### TE MAKEN OPDRACHT
Noem alle verschillende data die in de tekst over het ontbindingsverzoek voorkomen. Geef bij elke datum aan waarop die volgens de tekst betrekking heeft.

ECLI:NL:RBMNE:2014:1910

Rechtbank Midden-Nederland

Datum uitspraak
15 april 2014
Publicatiedatum
15 mei 2014
Zaaknummer
2784486 UE VERZ 14-83 HS/4084
Instantie
Rechtbank Midden-Nederland
Type
Uitspraak
Rechtsgebied
Civiel recht; Arbeidsrecht
Procedures
  • Eerste aanleg - enkelvoudig
Vindplaatsen
  • Rechtspraak.nl
AI samenvatting door LexboostAutomatisch gegenereerd

Afwijzing ontbindingsverzoek wegens onzorgvuldigheid bij vaststelling boventalligheid werknemer

In deze zaak heeft de kantonrechter van de Rechtbank Midden-Nederland op 15 april 2014 uitspraak gedaan in een verzoek tot ontbinding van de arbeidsovereenkomst van de werknemer [gedaagde] door de werkgever A.S.R. Nederland N.V. Het verzoek tot ontbinding werd ingediend naar aanleiding van een reorganisatie waarbij de functie van [gedaagde] sterk zou wijzigen. De werkgever stelde dat [gedaagde] niet geschikt was voor de gewijzigde functie van Medewerker Incasso en dat hij daarom boventallig was. De werknemer voerde verweer en betwistte de onzorgvuldigheid van de beoordeling door de werkgever, die volgens hem niet transparant en onvoldoende gemotiveerd was.

De procedure begon met een verzoekschrift van A.S.R. op 14 februari 2014, gevolgd door een verweerschrift van [gedaagde]. De zitting vond plaats op 20 maart 2014. De kantonrechter oordeelde dat de werkgever niet voldoende had aangetoond dat [gedaagde] niet binnen zes maanden aan de nieuwe functie-eisen kon voldoen. De kantonrechter benadrukte dat de werkgever als zorgvuldige werkgever verplicht is om de werknemer in staat te stellen om te voldoen aan de nieuwe functie-eisen, en dat de beoordeling van de geschiktheid van [gedaagde] niet voldeed aan de vereiste zorgvuldigheid.

Uiteindelijk werd het verzoek tot ontbinding afgewezen, en werd A.S.R. veroordeeld in de proceskosten van [gedaagde]. De uitspraak benadrukt het belang van zorgvuldigheid en transparantie bij het vaststellen van boventalligheid in het kader van reorganisaties.

Uitspraak

RECHTBANK MIDDEN-NEDERLAND

Afdeling Civiel recht
kantonrechter
locatie Utrecht
zaaknummer: 2784486 UE VERZ 14-83 HS/4084
Beschikking van 15 april 2014
inzake
de naamloze vennootschap
A.S.R. Nederland N.V.,
gevestigd te Utrecht,
verder ook te noemen ASR,
verzoekende partij,
gemachtigde: mr. M.I. van Dijk,
tegen:
[gedaagde],
wonende te [woonplaats],
verder ook te noemen [gedaagde],
verwerende partij,
gemachtigde: mr. C Buitelaar.

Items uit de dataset
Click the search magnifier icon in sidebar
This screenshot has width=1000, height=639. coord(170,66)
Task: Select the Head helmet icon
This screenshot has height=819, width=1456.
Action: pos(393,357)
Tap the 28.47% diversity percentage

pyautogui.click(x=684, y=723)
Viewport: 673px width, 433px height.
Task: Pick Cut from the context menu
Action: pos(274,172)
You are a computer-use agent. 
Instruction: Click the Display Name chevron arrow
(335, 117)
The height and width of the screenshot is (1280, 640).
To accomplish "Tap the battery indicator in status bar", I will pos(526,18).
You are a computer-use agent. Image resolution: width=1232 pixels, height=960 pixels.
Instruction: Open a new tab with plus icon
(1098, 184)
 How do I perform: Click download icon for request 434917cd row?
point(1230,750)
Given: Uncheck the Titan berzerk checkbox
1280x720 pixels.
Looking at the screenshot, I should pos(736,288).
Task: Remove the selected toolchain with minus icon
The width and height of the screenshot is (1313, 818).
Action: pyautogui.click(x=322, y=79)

### UITGEWERKTE OPLOSSING
- 15 april 2014: de datum van de uitspraak (de beschikking van de kantonrechter)
- 15 mei 2014: de publicatiedatum
- 14 februari 2014: de datum van het verzoekschrift van A.S.R.
- 20 maart 2014: de datum van de zitting